**AIM OF THE TASK:** Please repeat exactly the lines from the one containing "728x410 pixels. Task: Click" through the last line of the records below, both included, and leave out any pictures.

(Stored data entries)
________________

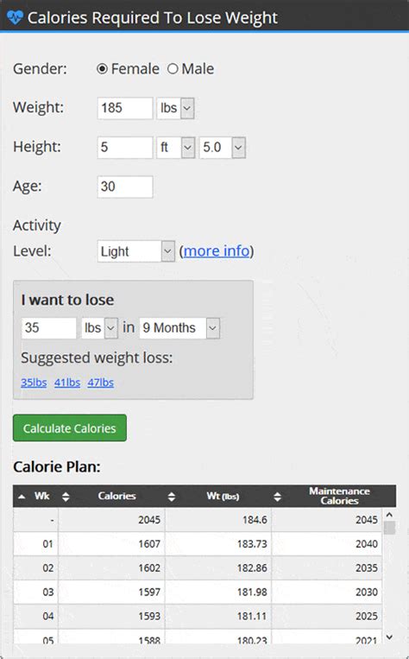The width and height of the screenshot is (409, 659).
Task: Click the Age input field
Action: 125,187
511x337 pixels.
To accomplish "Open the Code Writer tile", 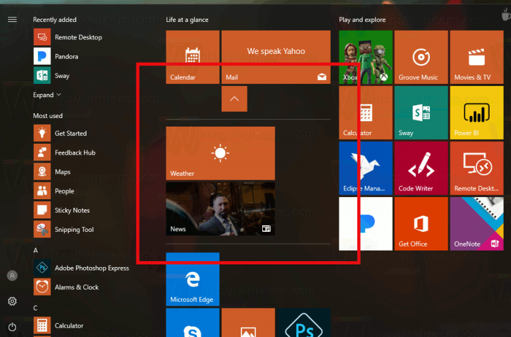I will (x=420, y=169).
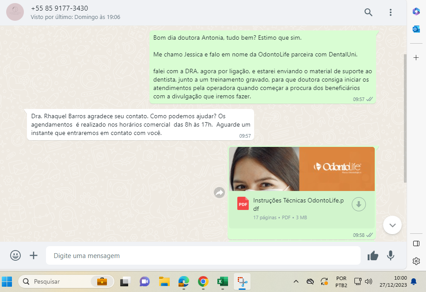Open the chat options three-dot menu

coord(390,12)
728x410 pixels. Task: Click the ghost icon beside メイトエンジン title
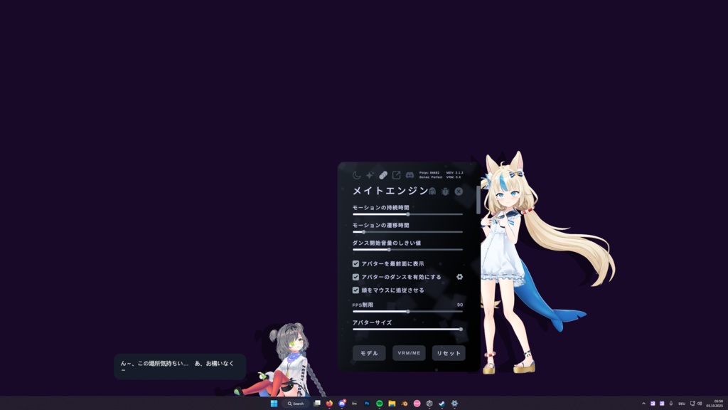[x=432, y=191]
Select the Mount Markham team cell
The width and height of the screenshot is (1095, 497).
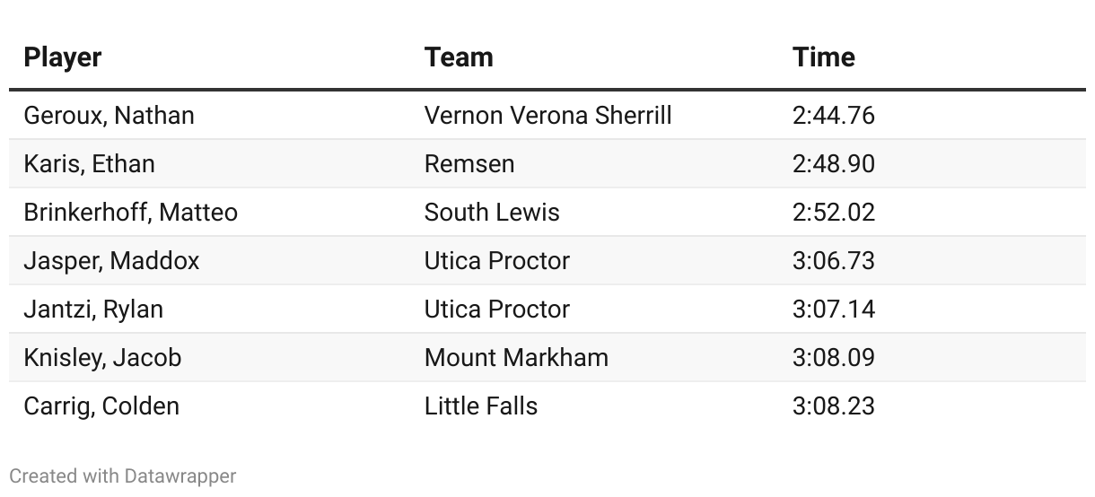pyautogui.click(x=516, y=358)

________________

**RESPONSE AREA:**
728x410 pixels. Task: Click the ghost icon beside メイトエンジン title
[x=432, y=191]
Select the Mount Markham team cell
The width and height of the screenshot is (1095, 497).
pyautogui.click(x=516, y=358)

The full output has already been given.